L'oeil et l'oreille

L'oeil et l'oreille
L'Or Rhin
L'Or Rhin à l'Opéra-Bastille (© Elisa Haberer)

“L’Or du Rhin” à l’Opéra-Bastille

Il y a trois ans c’était pour Philippe Jordan à la tête de l’Orchestre de l’Opéra, désormais son orchestre, comme un baptême du feu — ou du fond des eaux plutôt. Il inaugurait un Ring destiné à prendre corps sur deux saisons avec une lecture d’une fluidité et d’un serré en même temps, le fil de l’action ne se relâchant jamais, qui compensaient par leur continuité comme inévitable ce qui dans la production signée Günter Krämer pouvait parfois sembler aller dans tous les sens.

Callinan (Wellgunde), Lehmkuhl (Flosshilde), Sidhom (Alberich), Stein (Woglinde) © Elisa Haberer

Louise Callinan (Wellgunde), Wiebke Lehmkuhl (Flosshilde), Peter Sidhom (Alberich), Caroline Stein (Woglinde) © Elisa Haberer

 

Cette production s’est décantée, on s’est habitué à ce qu’elle a de déclamatoirement monumental, les gravissements de paroi, l’escalier sans fin, l’incessant crapahutage chez les nains comme chez les géants. Quelques-uns de ses meilleurs moments ont encore été améliorés, comme la nage d’Alberich à contre-courant du ballet nautique qui constitue un des meilleurs débuts de Rheingold qu’on ait vus. Mais la vérité est que, n’attendant désormais plus ni surprise ni déception de ce côté-là (à la différence de 2010), l’attention se concentre mieux sur l’orchestre, qui ne se contente plus d’être seulement la superbe masse d’ensemble que Jordan apprenait seulement alors à manier avec une plasticité dynamique très admirable : c’est dans le détail foisonnant et parfois évasif, simplement allusif, des interventions instrumentales expressives qu’il étonne maintenant.

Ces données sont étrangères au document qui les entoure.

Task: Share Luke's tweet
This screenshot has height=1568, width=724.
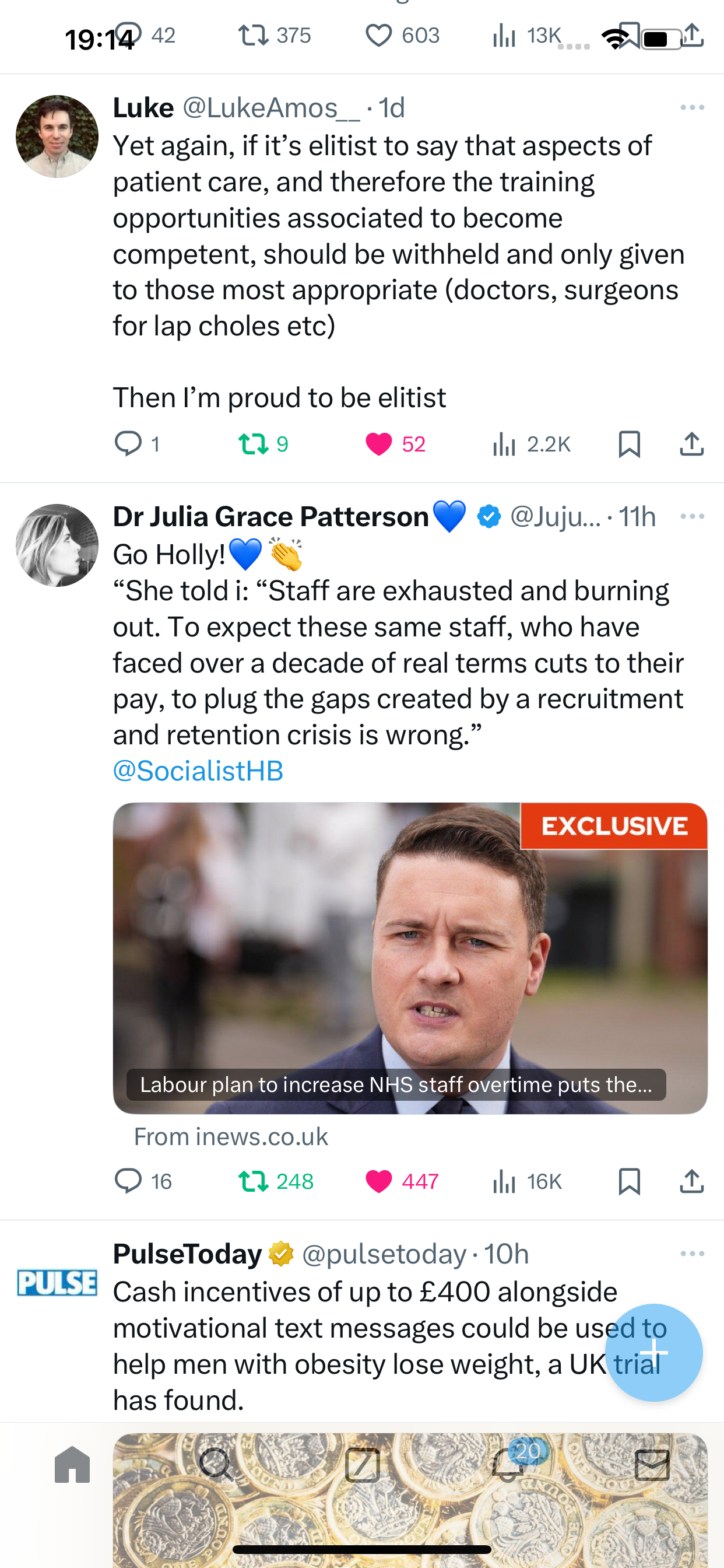Action: [692, 444]
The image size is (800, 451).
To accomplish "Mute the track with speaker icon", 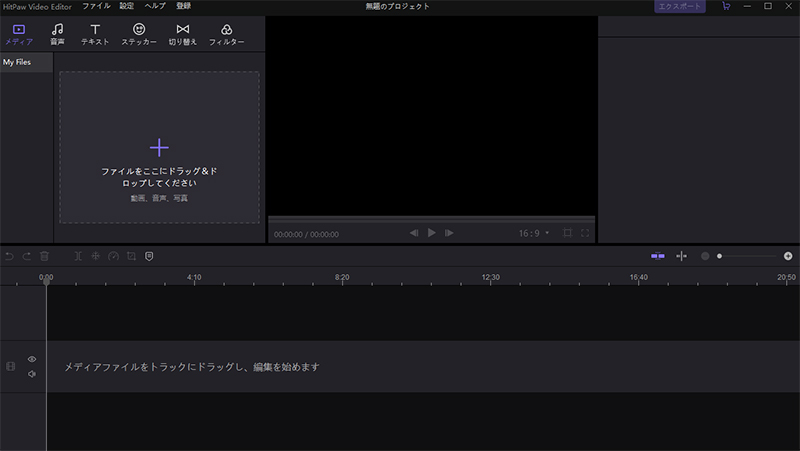I will point(32,374).
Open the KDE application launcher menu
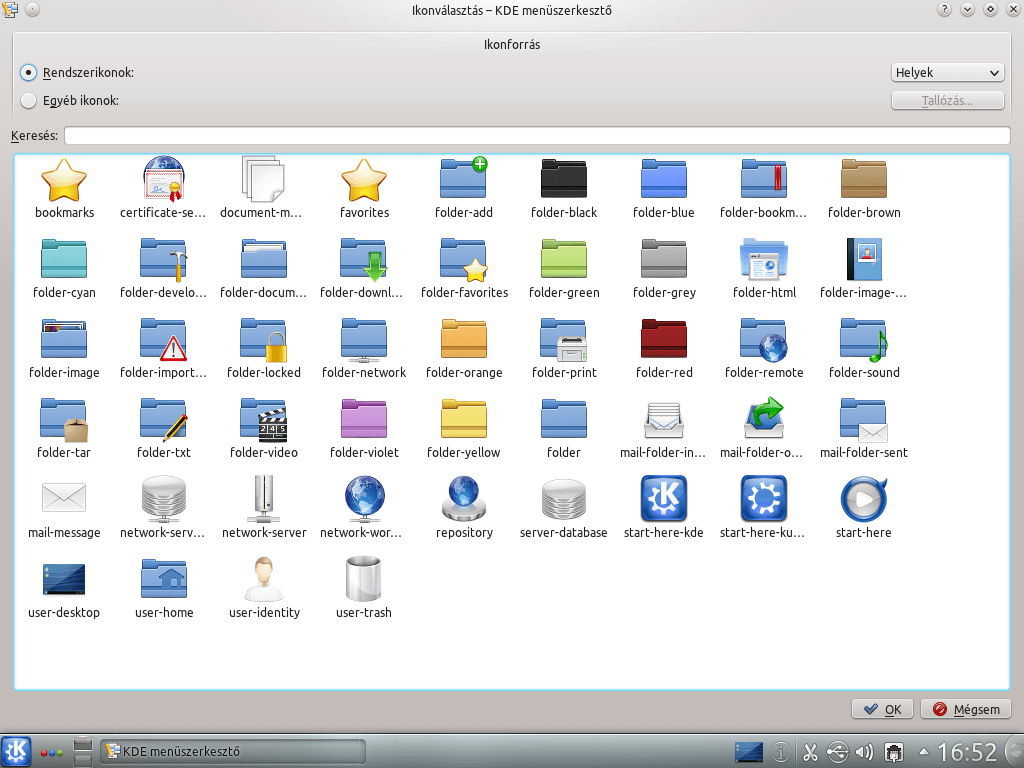This screenshot has height=768, width=1024. 17,751
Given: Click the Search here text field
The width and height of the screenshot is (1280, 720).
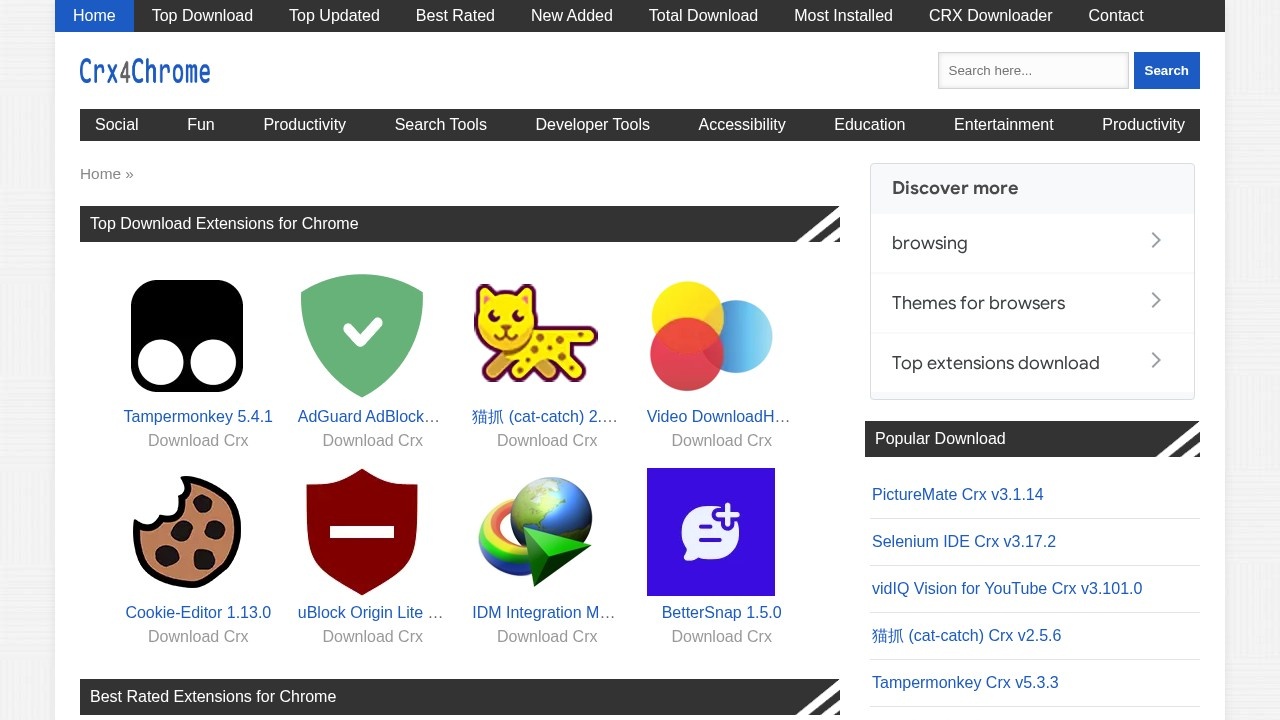Looking at the screenshot, I should point(1033,71).
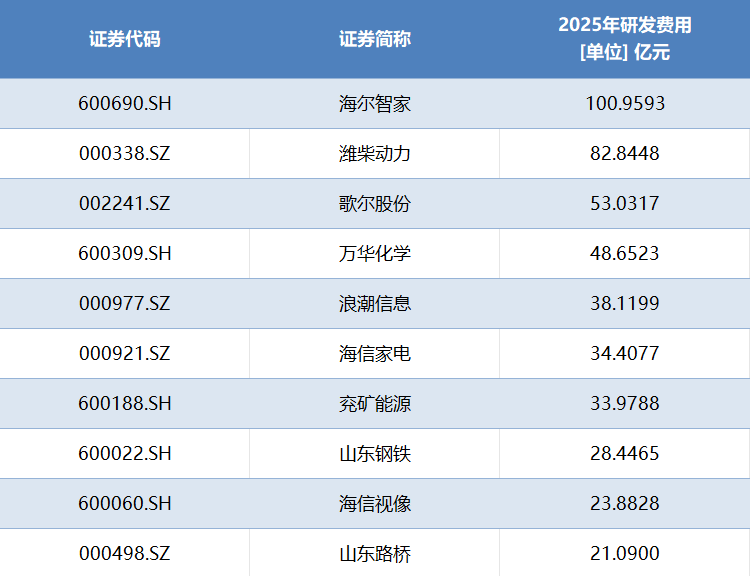This screenshot has height=576, width=750.
Task: Select the stock code 000338.SZ cell
Action: point(124,153)
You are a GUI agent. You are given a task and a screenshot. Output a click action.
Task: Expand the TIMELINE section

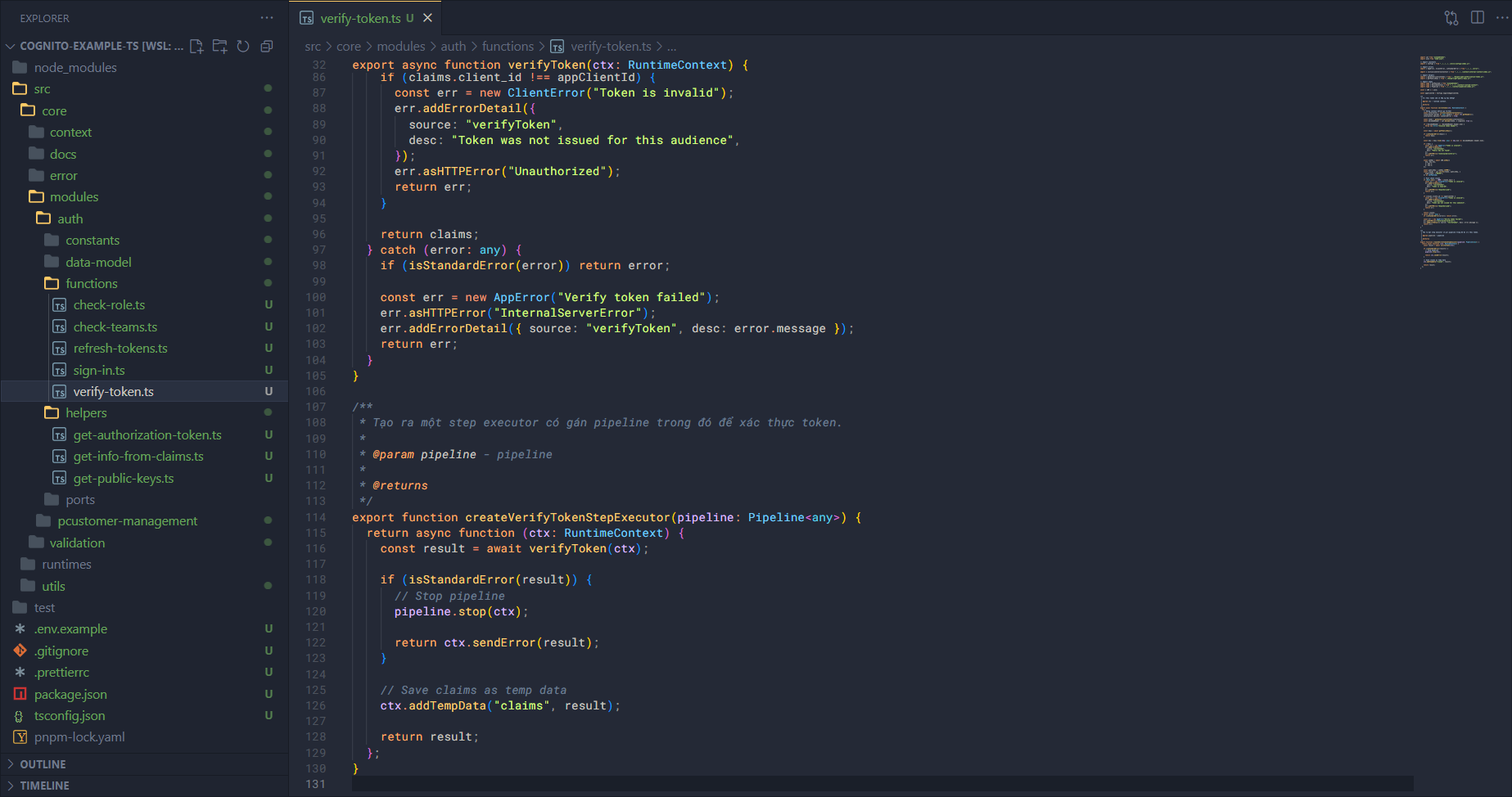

Peter Sidhom et les Nibelungen © Charles Duprat

Peter Sidhom et les Nibelungen © Charles Duprat

 

De discrets et suggestifs tracés de violoncelle semblent zébrer la masse des eaux du dedans ; l’orchestration progressive du fameux mi bémol initial est devenue bien plus que paysage sonore, le bouillonnement animé, la turbulence où s’invente une action, que l’admirable trio des Nixes (Mlles Caroline Stein, Louise Callinan, Wiebke Lehmkuhl) nous donne avec une verve, un esprit, un théâtre stimulants. Ces affleurements d’instruments sortant pour un instant de leur clandestinité, cela signifie aussi de la part de Jordan une approche aussi chambriste qu’on peut l’être en matière aussi orchestrale. À preuve ces échanges suggestivement brefs entre Alberich et les Filles, pour lesquels le Rhin diapré se fait limpide. Et plus encore le tableau du Nibelheim musicalement incroyable où éclate le génie de conversation de trois des protagonistes, Mime (inouï Wolfgang Ablinger-Sperrhacke, avec ses consonnes au rasoir), Alberich (grandiose Peter Sidhom, malgré des éraillements) et surtout Loge (Kim Begley, génial de mots et de mines, au point d’en faire oublier le grimage Paillasse qui pouvait le plomber). La meilleure moitié de Rheingold n’est rien d’autre qu’un étincelant jeu verbal, Konversationstück, dont la verve, les enjeux dramatiques, la volubilité méchante ou menaçante laissent loin derrière comme théâtre musical, on se permet de le dire, Capriccio qui en fait son sujet même&nbsp ;! Avec trois comédiens/chanteurs de cette intelligibilité et de cette expressivité en même temps, Rheingold devient pleinement ce qu’il doit être : un marivaudage et en même temps une offenbachiade grinçants, sinistres et jouissifs, pur emploi de ce Witz qui n’est qu’à l’Allemagne, où l’opéra l’a abandonné au cabaret. On ne joindra pas à ce trio Wotan, pourtant partie prenante à ce Nibelheim : mais Egils Silins, qui en a la stature flatteuse, reste trop creux d’étoffe et terne de timbre,  la carrure un peu flic de série TV. De bout en bout il ne fait qu’assurer, ce qui déjà n’est pas si mal !

Sophie Koch (Fricka) DR

Sophie Koch (Fricka) DR

 

La superbe vocale de Sophie Koch (Fricka), l’aplomb hypnotique de Qiu Lin Zhang (Erda, malgré un grelot qui s’annonce), la confondante facilité physique et vocale de Günther Groissböck (Fafner) nous étaient connus, mais la touche presque désarmée, humaine chez Lars Woldt (Fasolt) est très bienvenue ; avec l’enviable métal vocal de Bernard Richter (Froh), ajouts à une distribution d’ensemble transcendante.